Opening credits can be a bit of a jarring distraction, if they’re not used properly. Here director David E. Talbert (First Sunday, Baggage Claim) gave them purpose, painting the landscape of the family you’re getting to know. It was a nice way to set the tone and explain what’s important without lazy exposition. Besides the lovely soundtrack in the distance, it was a silent strike that set a warm loving atmosphere for the family to cope in. Then from that point on the film slowly pulled back layer after layer, going in between each family member, addressing what obstacles they might be facing in life. It was fun to see what each member wanted to reveal, and what they possibly wanted to hide.

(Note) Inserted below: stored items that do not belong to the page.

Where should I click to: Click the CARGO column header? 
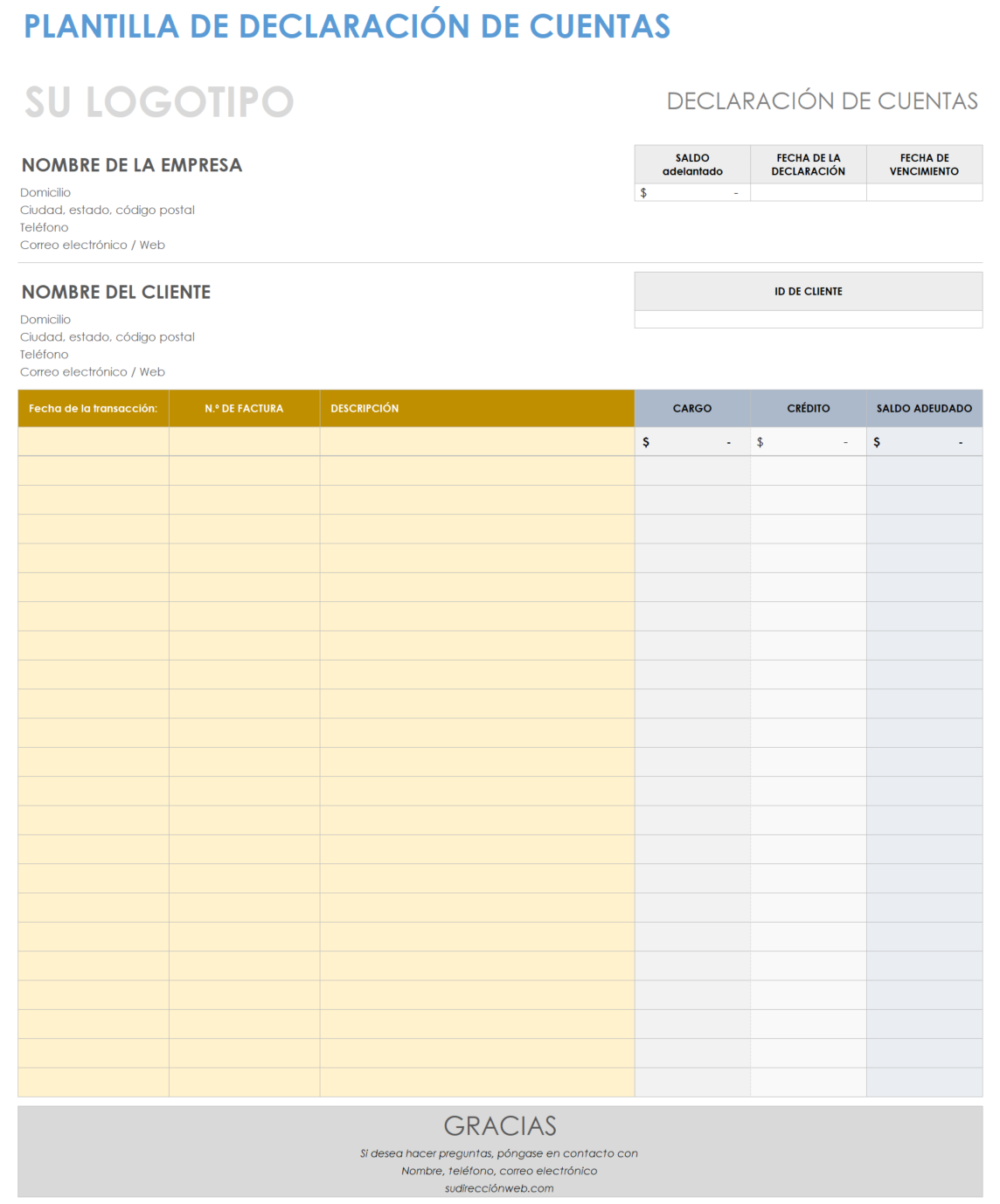(692, 408)
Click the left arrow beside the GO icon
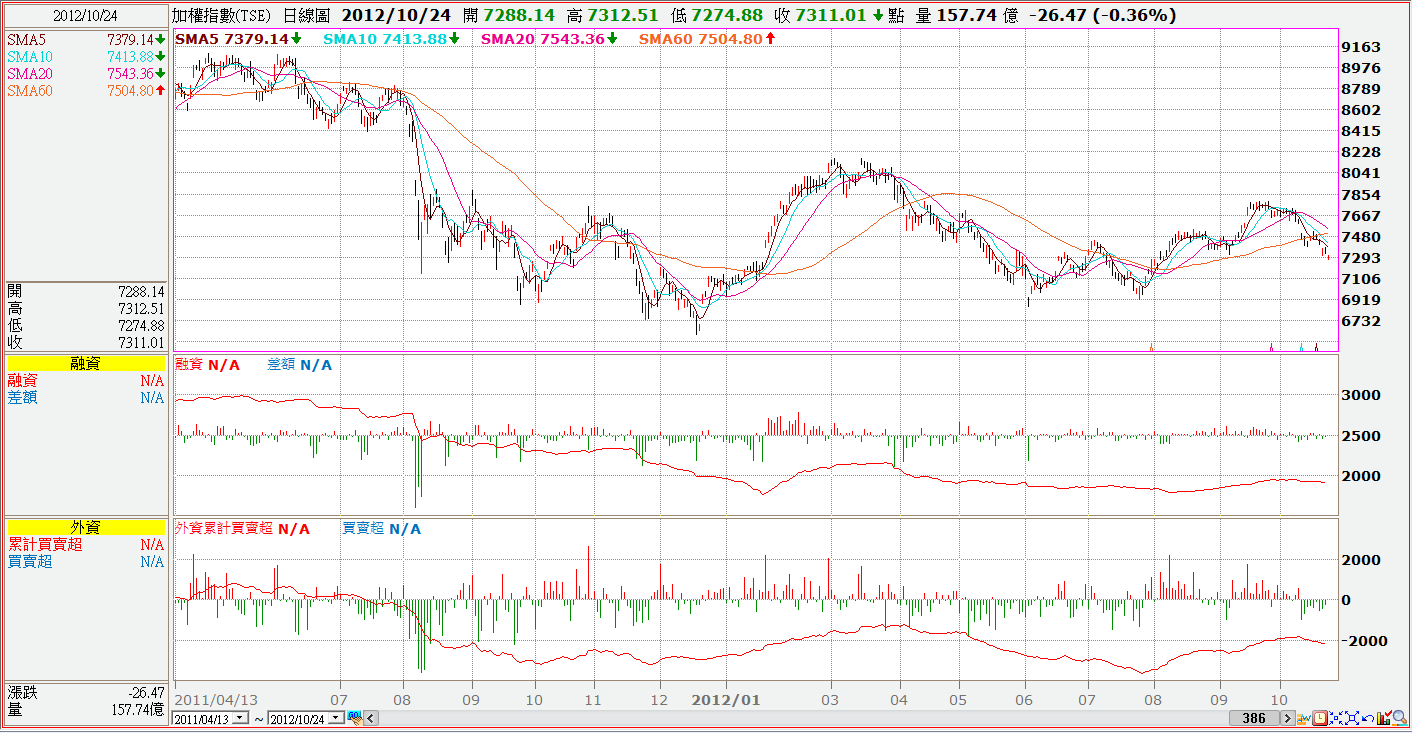Screen dimensions: 1412x733 370,718
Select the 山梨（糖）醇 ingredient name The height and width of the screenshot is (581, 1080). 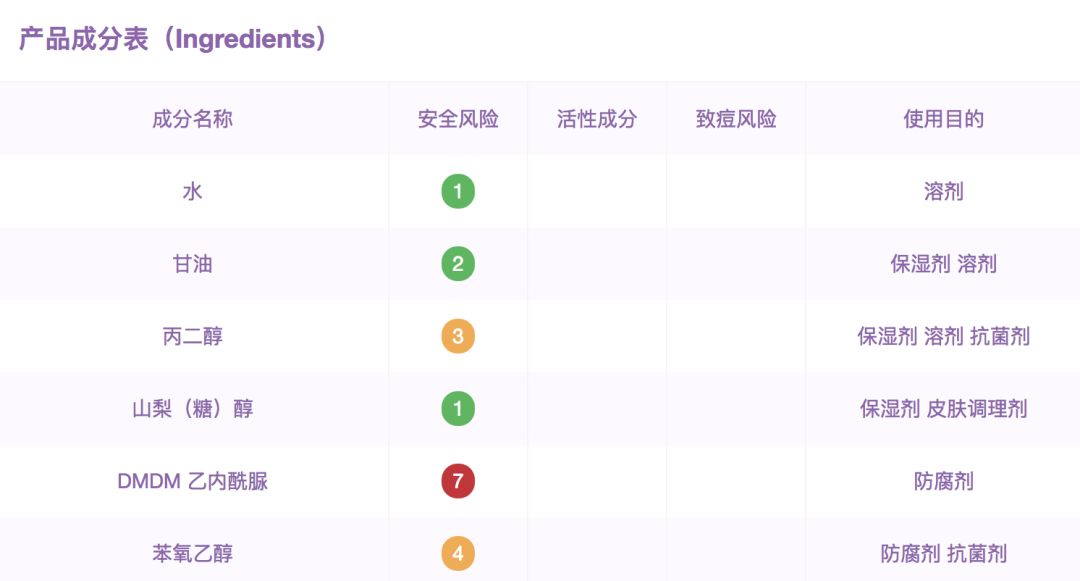pyautogui.click(x=193, y=409)
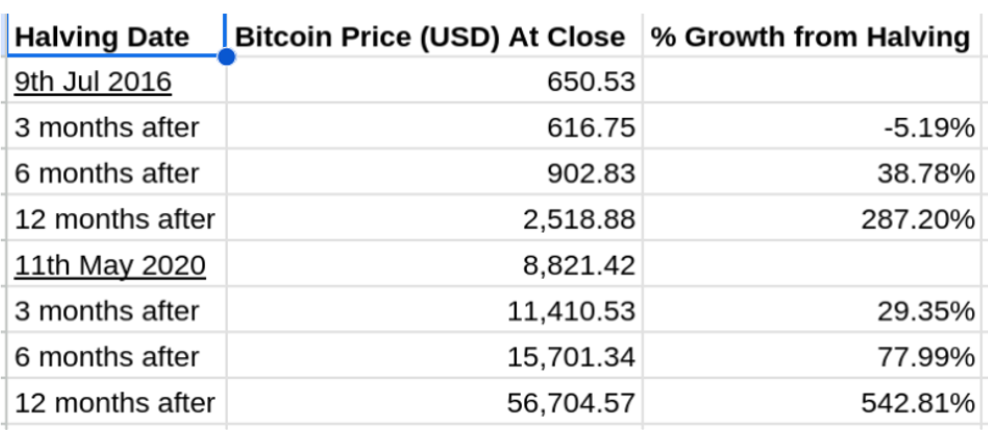This screenshot has height=430, width=988.
Task: Select the cell showing 616.75
Action: coord(590,127)
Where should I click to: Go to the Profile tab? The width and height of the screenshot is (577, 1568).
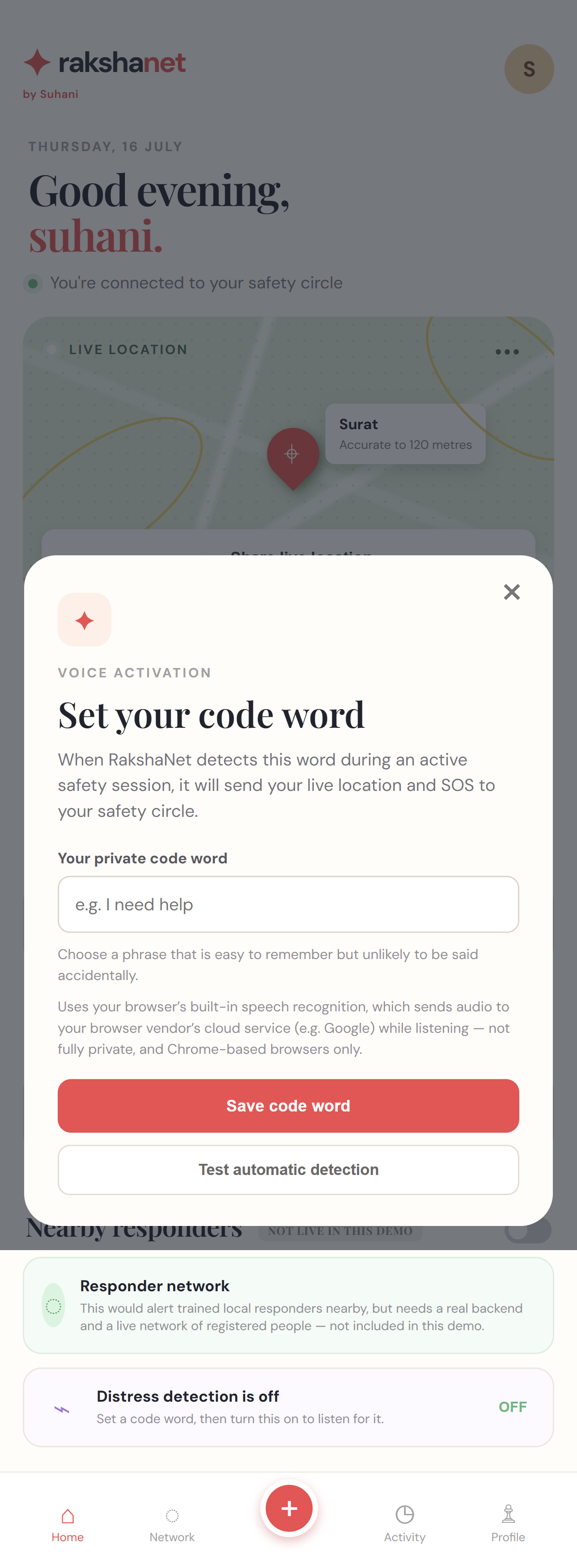(508, 1524)
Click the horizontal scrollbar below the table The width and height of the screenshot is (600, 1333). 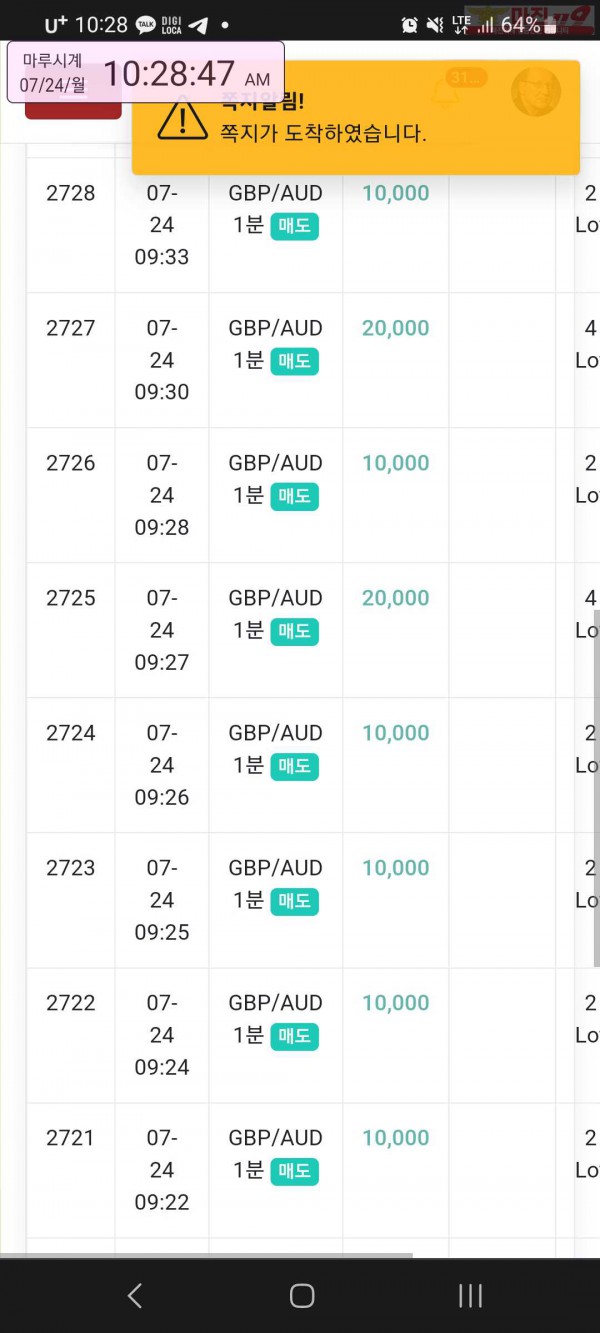pyautogui.click(x=206, y=1255)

There were those who were loving, malicious, caring, apathetic, and a bunch more in between. It was the vast differences between each of them that made their Christmas weekend enjoyable to witness.
As the film progressed on, the daily black outs showing how many days there were before Christmas was annoying. The film would have a great act ending on a high note that didn’t transition smoothly to the next day, but had a huge black out with letters that ruined the flow. It was like having to cough during a perfect kiss. Though shortly after another family member was forcing you to laugh. Especially that of Aunt May’s (Mo’Nique) character. She had her own fierce way of being adorable. I loved it, and she would be a smart, strong, hilarious addition to anyone’s family. She had her own sense of swag and style that made her stand out, but she still knew her roots. Though everyone’s character can’t be your favorite, and Rachel (Gabrielle Union) wasn’t. All she did was complain and hold on to high school drama from 20 years ago. Plus, she wants to be ugly to everyone she meets. Her silly neglect in the kitchen was painful to watch due to her mindset and the tired writing that took place. The director dropped the ball there. The character I loathed the most was that of Uncle Lonnie (J.B. Smoove). The guy just isn’t funny at all and over acts every time he opens his eyes. If he would calm down a little it would be fine, but his presence just isn’t welcomed; especially when you come spraying a fire extinguisher in the kitchen like a possessed bat out of hell. Evan (Jesse T. Usher) could’ve kept his emotions in check to. Personally I don’t see how I would still be alive if I disrespected my father the way he did. The great thing is, there are far more lovable characters than there are dull ones.
If I had to pick a favorite, I’d say the rest of the cast. The children involved were spectacular too, having their own sense of comedy that melded well with current technology. There were also a few nice political messages that ran throughout that address current issues, which was another pleasant surprise. What brought it all together was the importance of the glue that tied it all together with their mother. She was a remarkable woman that had more power and influence than she knew herself.
Almost Christmas isn’t for everyone, but it still has pieces that everyone can appreciate. It’s a film about loving each other and respecting people’s differences as you would want them to do for you. There are many ways to the top of the mountain, and what’s important is to respect others’ paths if there’s no destruction along the way. Deep down that’s what two sisters had to learn within the film, and when they did it was nothing short of amazing. There are a great number of scenes that will force you to laugh, because they’re genuine to everyday life. And when it’s tied all together, overall it is a fun-loving experience.